Le 17 janvier 2012, la garnison militaire de Ménaka est attaquée. Le Mouvement national de libération de l’Azawad (Mnla) revendique cette agression qui donne le top départ d’une rébellion qui est loin d’être encore terminée. Le mouvement indépendantiste est venu avec le rêve affiché de « libérer l’Azawad » (les trois régions du nord du Mali), d’en proclamer l’indépendance et d’y régner en maître. Il va gagner les deux premiers paris : le 1er avril 2012, les régions de Kidal, Gao et Tombouctou sont successivement occupées et contrôlées par les forces rebelles, le 06 avril, leur indépendance est proclamée. Mais le Mouvement est en train son troisième pari de régner en maître. En effet, pour arriver à leurs fins, les pouilleux anciens bergers, gardiens de troupeaux, vendeurs de dattes formant le Mnla avaient eu la « brillante » idée de s’associer avec des mouvements jihadistes, dont Ansar eddine et Mujao (Mouvement pour l’unicité et le jihad en Afrique de l’ouest), et des groupes terroristes comme Aqmi et Boko haram. Si l’objectif principal de toute cette association de malfaiteurs était de faire main basse sur le nord, ils vont très vite diverger sur la gestion de leur conquête et ce qu’ils comptent en faire.

Le Mnla, qui l’a unilatéralement proclamée, reste attaché à l’indépendance de l’Azawad. Mais pour les autres, il n’en est pas question. Le groupe Ansar eddine conduit par Iyad ag Ghali, le chef historique de la rébellion des années 90, qui est en réalité l’allié de Boko haram et du Mujao avec lesquels il partage l’idéologie islamiste, et d’Aqmi, ne veut pas d’indépendance mais de l’imposition de la loi islamique (charia) sur tout le territoire national.

Cependant, pour s’acheter la moindre légitimité, l’un et les autres doivent compter avec les populations locales composées en grande partie de communautés sédentaires noires. Et là, les approches sont différentes voire antagonistes.
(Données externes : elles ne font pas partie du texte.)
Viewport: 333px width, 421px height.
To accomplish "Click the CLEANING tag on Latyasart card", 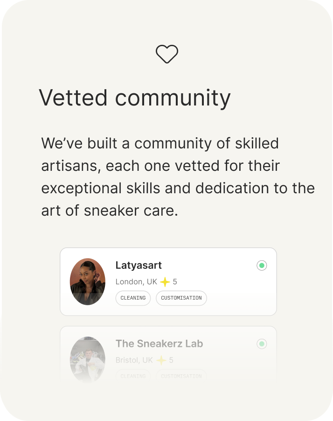I will click(133, 298).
Dès leur entrée dans les differentes localités conquises, les éléments du Mnla se sont livrés à des actes de vandalisme, de saccages, de pillages, de vols et, pire, de viols, mutilations, exécutions sommaires. Certains de ces actes sont dénoncés dans un récent rapport que vient de publier l’Ong Human right watch. Ce rapport, qui épingle principalement les indépendantistes, confirme de nombreux témoignages en provenance des localités concernées d’où des habitants continuent à actionner la sonnette d’alarme. Et toutes ces voix s’accordent pour dire que les monstres qui sont en train de terroriser les populations restées sur place ne sont autres que les hommes de Mohamed Ag Najim et de Bilal Ag Cherif. Ceux qui, pour justifier leur agression, se plaignaient du manque de développement d’un nord négligé par les autorités centrales ont réussi le tour de force de détruire tout ce qui avait été péniblement consenti en termes d’efforts de développement depuis des décennies. Plus grave, aucune action n’est possible pendant longtemps, les partenaires au développement ayant déserté les lieux. Ils ne sont pas les seuls : plus de 350 000 personnes, toutes communautés confondues, ont préféré prendre le chemin de l’exil plutôt que de cohabiter avec leurs nouveaux maîtres, les monstres en turban. En un peu plus d’un mois, « les hommes en bleu » ont revêtu les atours repoussoirs des « démons à l’âme noire ». La cause ? Après avoir dépensé en armes et en munitions tout le magot qu’ils se sont constitués quand lis faisaient le mercenaire en Libye, les Touaregs en sont réduits à vivre d’expédients, rackettant dans les petits villages, s’emparant de petits bétails. Pourquoi les petites localités ?

Parce que du côté des alliés également, la lune de miel est terminée. Le Mnla est contenu aux confins des localités voire dans les campagnes où ses « combattants » sont priés avec insistance d’aller s’occuper de leurs chèvres et de leurs poux.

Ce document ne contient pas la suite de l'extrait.